# start of Provided passage

[Internal dialogue]
“Is this your first Datathon hike? The Melbourne Datathon 2018 will be my second.”
“No, I’m a newbie to Data Science but an oldie in Computer Science, so it balances out. Anyway, I always learn more when I don’t have too many prejudices and expectations.”
“Stop talking. Lets’ get on our way to climbing to the summit.”
[Full disclosure: Picture isn’t mine]
Chapter 1: Climbing to the summit
Good company in a journey makes the way seem shorter. — Izaak Walton
I’ve tried to climb to the summit before but time got the better of me. Always one or the other, time or energy, runs out. So I’ve learnt a few things from the past. Keep the body light, the pace steady, and find company that keeps up (or tells you to keep up).
So, I’ve set out to Base Camp where I have provisioned some useful tools for the trip:
- Google Cloud. While nothing replaces bare metal/plastic for responsiveness, nothing scales with more data than the cloud. Not caring what machine has my data and how its configured is a load off my mind. I’m not vendor-biased, though, so I used Azure last year and next year I’ll use Amazon (I would have used them this year if I had known about the credits :-()
- Datalab instance. Google’s Data Science Virtual Machine instance deserves a separate point because it provides a standard Jupyter notebook environment for data hacking in python and communicates with the rest of the ecosystem.
- PANDAS. Python’s go to library for data hacking. Before this datathon, I only knew the black and white variety.
- Hackday events. Locked away on my calendar as milestones on the journey.
- Reading widely. Broaden the material to inspire your research.
- Coffee. Enough said.

# end of Provided passage

Condense the paragraph of the Datathon passage above that begins "I’ve tried to climb to the summit before" into a shorter version that keeps its main facts.

# start of Extracted records

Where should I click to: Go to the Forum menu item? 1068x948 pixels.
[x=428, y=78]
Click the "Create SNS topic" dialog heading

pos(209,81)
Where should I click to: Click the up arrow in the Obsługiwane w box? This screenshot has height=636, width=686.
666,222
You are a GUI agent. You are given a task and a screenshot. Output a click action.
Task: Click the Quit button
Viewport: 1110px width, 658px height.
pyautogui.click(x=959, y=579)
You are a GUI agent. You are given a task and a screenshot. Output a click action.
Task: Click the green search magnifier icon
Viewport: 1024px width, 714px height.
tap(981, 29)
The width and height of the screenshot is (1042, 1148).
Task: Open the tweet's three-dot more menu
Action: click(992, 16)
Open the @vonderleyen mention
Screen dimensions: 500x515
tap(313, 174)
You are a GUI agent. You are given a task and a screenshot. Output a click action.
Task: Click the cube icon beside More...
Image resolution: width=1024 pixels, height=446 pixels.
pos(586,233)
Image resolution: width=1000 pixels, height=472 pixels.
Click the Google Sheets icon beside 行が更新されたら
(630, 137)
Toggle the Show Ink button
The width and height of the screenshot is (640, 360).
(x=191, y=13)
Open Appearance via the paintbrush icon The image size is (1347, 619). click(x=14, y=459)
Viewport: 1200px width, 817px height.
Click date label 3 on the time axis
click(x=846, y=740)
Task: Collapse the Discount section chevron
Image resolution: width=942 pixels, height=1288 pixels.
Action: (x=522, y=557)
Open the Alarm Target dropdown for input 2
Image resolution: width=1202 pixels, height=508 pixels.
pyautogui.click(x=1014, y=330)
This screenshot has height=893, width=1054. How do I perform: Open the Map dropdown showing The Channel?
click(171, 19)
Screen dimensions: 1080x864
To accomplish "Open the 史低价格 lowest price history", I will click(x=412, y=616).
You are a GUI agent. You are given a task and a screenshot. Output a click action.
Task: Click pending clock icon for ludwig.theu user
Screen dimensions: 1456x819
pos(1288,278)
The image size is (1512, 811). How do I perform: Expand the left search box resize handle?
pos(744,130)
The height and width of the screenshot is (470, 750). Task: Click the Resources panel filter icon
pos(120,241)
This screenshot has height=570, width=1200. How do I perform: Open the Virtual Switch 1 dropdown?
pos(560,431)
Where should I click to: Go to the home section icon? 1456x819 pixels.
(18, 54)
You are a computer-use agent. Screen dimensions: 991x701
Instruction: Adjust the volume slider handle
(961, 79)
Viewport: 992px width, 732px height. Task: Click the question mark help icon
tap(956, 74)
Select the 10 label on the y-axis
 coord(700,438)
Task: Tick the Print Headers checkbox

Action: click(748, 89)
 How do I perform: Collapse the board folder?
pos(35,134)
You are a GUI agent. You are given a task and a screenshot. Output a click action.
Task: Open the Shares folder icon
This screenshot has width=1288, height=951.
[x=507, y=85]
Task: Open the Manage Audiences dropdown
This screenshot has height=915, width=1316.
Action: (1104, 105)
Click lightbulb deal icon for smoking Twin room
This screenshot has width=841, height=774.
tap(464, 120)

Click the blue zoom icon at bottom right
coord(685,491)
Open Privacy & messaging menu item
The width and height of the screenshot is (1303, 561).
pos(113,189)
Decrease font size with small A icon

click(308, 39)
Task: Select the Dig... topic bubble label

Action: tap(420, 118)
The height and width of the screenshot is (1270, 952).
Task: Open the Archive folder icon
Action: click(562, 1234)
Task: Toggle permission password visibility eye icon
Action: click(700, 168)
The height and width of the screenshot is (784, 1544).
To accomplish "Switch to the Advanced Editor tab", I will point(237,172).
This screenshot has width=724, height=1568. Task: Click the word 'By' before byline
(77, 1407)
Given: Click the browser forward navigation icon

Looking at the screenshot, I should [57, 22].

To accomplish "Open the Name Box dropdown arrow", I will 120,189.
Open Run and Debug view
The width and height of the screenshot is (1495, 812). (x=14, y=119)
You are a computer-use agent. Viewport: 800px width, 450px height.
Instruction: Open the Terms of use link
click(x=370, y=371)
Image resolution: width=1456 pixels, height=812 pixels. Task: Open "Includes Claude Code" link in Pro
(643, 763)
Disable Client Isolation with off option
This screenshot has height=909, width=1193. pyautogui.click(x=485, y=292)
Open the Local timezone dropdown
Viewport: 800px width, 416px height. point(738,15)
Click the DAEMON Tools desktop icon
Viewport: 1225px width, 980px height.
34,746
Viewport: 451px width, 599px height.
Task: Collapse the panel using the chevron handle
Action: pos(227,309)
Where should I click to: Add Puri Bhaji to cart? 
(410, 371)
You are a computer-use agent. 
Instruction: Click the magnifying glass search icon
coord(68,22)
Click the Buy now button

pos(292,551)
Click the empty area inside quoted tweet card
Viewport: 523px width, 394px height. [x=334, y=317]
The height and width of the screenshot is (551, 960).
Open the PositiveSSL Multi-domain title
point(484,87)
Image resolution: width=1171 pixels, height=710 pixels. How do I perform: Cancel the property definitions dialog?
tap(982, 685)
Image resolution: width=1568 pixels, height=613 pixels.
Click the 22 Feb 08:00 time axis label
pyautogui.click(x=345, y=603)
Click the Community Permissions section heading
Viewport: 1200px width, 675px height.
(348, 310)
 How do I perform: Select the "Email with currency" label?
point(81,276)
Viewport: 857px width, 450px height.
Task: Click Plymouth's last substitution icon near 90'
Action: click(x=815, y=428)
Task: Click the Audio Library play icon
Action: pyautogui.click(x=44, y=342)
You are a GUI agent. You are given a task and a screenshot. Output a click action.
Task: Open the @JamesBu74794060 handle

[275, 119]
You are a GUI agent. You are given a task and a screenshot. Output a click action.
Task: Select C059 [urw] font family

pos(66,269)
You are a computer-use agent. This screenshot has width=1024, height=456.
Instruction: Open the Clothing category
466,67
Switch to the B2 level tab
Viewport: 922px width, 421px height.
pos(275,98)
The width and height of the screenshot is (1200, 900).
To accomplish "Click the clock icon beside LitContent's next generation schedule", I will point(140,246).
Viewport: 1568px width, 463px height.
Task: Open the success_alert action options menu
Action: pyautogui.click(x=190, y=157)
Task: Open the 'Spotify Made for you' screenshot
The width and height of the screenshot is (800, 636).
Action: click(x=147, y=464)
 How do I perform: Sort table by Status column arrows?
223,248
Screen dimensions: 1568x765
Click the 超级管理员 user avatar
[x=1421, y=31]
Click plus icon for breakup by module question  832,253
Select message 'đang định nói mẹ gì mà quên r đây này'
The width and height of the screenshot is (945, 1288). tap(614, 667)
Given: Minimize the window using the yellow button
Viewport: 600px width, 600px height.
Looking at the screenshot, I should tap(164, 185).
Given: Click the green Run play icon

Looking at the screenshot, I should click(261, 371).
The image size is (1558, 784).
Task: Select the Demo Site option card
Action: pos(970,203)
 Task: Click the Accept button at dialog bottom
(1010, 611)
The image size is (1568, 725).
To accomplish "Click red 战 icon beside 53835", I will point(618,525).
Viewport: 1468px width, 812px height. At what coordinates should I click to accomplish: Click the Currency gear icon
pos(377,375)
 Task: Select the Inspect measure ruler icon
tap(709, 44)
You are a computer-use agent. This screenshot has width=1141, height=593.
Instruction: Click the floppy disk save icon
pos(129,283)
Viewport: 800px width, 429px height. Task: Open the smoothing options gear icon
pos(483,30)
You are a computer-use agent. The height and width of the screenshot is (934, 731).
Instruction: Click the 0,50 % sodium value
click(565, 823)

# end of Extracted records

▶ _Task response_: An earlier attempt at the summit failed because time ran out, and either time or energy always does. The lessons from the past are to keep the body light and the pace steady, and to find company that keeps up or urges you to keep up.